Em um primeiro momento, eu fazia caminhadas de reconhecimento da paisagem e do contexto: incursões pelas áreas de mata, conversas com moradores sobre aspectos culturais e sociais, registros fotográficos e primeiros esboços. Depois de um primeiro reconhecimento, momento em que ainda tateava as possibilidades de atuação, comecei a encontrar elementos, a fotografá-los com um olhar mais atento à paisagem. Frequentemente me aproprio de uma síntese do lugar, que pode ser um objeto, um fragmento de rocha ou uma imagem para, então, projetar o trabalho em si. Essa metodologia inventada é a forma que encontrei para pensar deslocamentos, manipulação da escala geográfica e produção de espaços. — Thiago Guedes

Os cursos de água foram pontos de atenção desde o início – a começar pelo pequeno arroio que passava nos fundos da casa onde residiu. Junto a Zé Luis, morador de Sanga Funda e parceiro incansável ao longo da residência, o artista fez longas caminhadas em meio à mata e realizou a travessia do rio Cornélios, canal que liga a Lagoa dos Quadros e a Lagoa Itapeva – trecho de água determinante para a concepção do projeto. Interessou ao artista não somente as paisagens das margens, avistadas por quem trafega pelo rio, fotografadas e desenhadas por ele durante a travessia, mas também a própria imagem do canal percebida via foto de satélite.
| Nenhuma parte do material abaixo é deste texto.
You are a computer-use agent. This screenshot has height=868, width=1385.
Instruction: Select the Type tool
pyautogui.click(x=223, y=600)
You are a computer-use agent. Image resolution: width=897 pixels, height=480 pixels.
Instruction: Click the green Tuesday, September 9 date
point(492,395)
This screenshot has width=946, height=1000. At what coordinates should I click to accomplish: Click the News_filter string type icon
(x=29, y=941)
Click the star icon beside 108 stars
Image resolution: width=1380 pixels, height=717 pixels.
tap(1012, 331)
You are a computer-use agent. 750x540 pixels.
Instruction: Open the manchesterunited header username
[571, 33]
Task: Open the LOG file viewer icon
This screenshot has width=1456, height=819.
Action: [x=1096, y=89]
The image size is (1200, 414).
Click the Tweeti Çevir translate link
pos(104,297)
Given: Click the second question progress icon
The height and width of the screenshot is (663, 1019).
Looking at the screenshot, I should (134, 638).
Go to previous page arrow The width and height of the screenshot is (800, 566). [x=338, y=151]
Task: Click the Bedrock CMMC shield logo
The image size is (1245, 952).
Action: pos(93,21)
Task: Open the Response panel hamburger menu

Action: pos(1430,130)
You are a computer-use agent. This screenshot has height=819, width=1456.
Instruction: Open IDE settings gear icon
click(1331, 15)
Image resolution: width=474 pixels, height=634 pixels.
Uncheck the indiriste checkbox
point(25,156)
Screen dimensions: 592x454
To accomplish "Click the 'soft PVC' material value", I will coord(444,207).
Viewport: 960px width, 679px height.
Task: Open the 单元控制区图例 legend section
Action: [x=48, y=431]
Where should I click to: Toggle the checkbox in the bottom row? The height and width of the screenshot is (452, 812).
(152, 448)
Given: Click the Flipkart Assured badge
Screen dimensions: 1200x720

Através dela, o rio se mostrava como uma linha fina e estreita que cruzava o município de Terra de Areia e ligava duas imensas massas de água. As lagoas dos Quadros e Itapeva eram conectadas pelo rio Cornélios, como dois vasos comunicantes.

Na subida do rio, comecei a perceber o comportamento do reflexo da margem na água. A linha do horizonte era a margem espelhada do rio, e a água, uma continuidade do céu. Essa condição me remeteu a uma ideia de vinco na paisagem, como se o plano tivesse dobrado sobre ele mesmo e riscado ou gravado na imagem uma linha. — Thiago Guedes

A sensação visual era reforçada pela longa faixa de junco (nome genérico dado a plantas com um talo fibroso, comprido, onde na parte superior se encontra uma folha acicular) que marcava os limites entre terra e água. Nessa vegetação formada ao longo da costa, observavam-se linhas espessas, quase gráficas, ainda mais intensas se avistadas contra a luz. Ao serem duplicadas pelo reflexo na água, pareciam indicar uma quebra – um vinco na paisagem.

O vinco, em geral, designa um sulco que permanece em alguma superfície qualquer, seja ela a pele, o solo ou a casca de uma árvore. No léxico da produção gráfica e editorial, o vinco tem o sentido de um tipo específico de acabamento: a ranhura que possibilita que um papel de alta gramatura não rompa ao ser dobrado. 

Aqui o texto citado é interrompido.